:: The problem ::
Once you have read the records, write them out again exactly.

Data records
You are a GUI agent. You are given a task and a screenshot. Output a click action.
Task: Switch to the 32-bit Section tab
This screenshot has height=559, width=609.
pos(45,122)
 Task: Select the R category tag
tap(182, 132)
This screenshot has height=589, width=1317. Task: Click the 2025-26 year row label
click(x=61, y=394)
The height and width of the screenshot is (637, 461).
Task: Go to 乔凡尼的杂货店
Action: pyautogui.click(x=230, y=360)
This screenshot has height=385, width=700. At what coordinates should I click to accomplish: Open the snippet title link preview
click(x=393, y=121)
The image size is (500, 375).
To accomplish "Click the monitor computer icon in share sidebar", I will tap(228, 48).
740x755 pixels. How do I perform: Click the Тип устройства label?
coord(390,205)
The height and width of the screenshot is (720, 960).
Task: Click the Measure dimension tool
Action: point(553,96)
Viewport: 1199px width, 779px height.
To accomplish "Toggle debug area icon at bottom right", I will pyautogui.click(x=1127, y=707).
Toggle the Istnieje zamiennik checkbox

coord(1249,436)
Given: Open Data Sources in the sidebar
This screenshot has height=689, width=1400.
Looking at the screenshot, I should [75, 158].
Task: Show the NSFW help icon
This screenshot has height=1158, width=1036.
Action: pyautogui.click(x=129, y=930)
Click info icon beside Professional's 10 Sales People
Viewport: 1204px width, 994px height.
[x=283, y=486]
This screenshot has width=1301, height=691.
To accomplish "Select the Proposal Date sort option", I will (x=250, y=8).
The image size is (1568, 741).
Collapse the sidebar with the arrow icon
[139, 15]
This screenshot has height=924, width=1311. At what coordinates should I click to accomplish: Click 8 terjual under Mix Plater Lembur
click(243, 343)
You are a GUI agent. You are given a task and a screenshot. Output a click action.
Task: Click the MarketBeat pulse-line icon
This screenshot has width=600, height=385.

:: Answer to this problem ::
You are a GUI agent. You are given a task and a screenshot. Output a click action.
Task: Switch to the 32-bit Section tab
This screenshot has height=559, width=609.
pos(45,122)
 Task: Select the R category tag
tap(182, 132)
This screenshot has height=589, width=1317. Task: Click the 2025-26 year row label
click(x=61, y=394)
The height and width of the screenshot is (637, 461).
Task: Go to 乔凡尼的杂货店
Action: pyautogui.click(x=230, y=360)
This screenshot has height=385, width=700. At what coordinates should I click to accomplish: Open the snippet title link preview
click(x=393, y=121)
The image size is (500, 375).
To accomplish "Click the monitor computer icon in share sidebar", I will tap(228, 48).
740x755 pixels. How do I perform: Click the Тип устройства label?
coord(390,205)
The height and width of the screenshot is (720, 960).
Task: Click the Measure dimension tool
Action: point(553,96)
Viewport: 1199px width, 779px height.
To accomplish "Toggle debug area icon at bottom right", I will pyautogui.click(x=1127, y=707).
Toggle the Istnieje zamiennik checkbox

coord(1249,436)
Given: Open Data Sources in the sidebar
This screenshot has height=689, width=1400.
Looking at the screenshot, I should [75, 158].
Task: Show the NSFW help icon
This screenshot has height=1158, width=1036.
Action: pyautogui.click(x=129, y=930)
Click info icon beside Professional's 10 Sales People
Viewport: 1204px width, 994px height.
[x=283, y=486]
This screenshot has width=1301, height=691.
To accomplish "Select the Proposal Date sort option", I will (x=250, y=8).
The image size is (1568, 741).
Collapse the sidebar with the arrow icon
[139, 15]
This screenshot has height=924, width=1311. At what coordinates should I click to accomplish: Click 8 terjual under Mix Plater Lembur
click(243, 343)
You are a GUI agent. You are given a task and a screenshot. Output a click action.
Task: Click the MarketBeat pulse-line icon
This screenshot has width=600, height=385.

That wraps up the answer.